§ **Problem details**
Rewrite all of the material below with "control" substituted for "button", keeping everything else the same and leaving out the pictures.

BEGIN

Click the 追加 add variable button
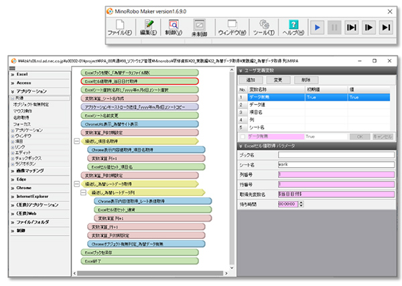 click(251, 79)
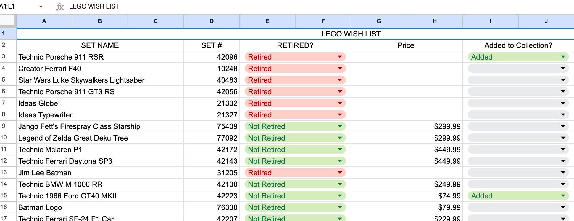The width and height of the screenshot is (574, 221).
Task: Open empty collection dropdown for Batman Logo
Action: [x=563, y=207]
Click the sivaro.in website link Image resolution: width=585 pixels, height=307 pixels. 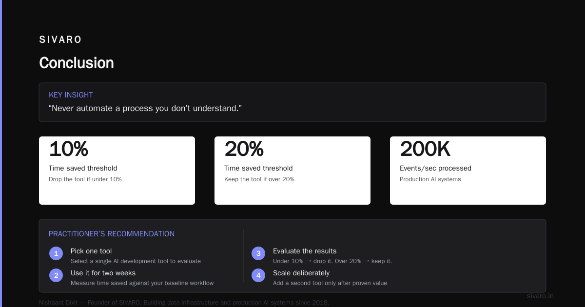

END

§ **Answer**
Click the 追加 add variable control
 click(251, 79)
The width and height of the screenshot is (574, 221).
Task: Open empty collection dropdown for Batman Logo
Action: [x=563, y=207]
Click the sivaro.in website link Image resolution: width=585 pixels, height=307 pixels. 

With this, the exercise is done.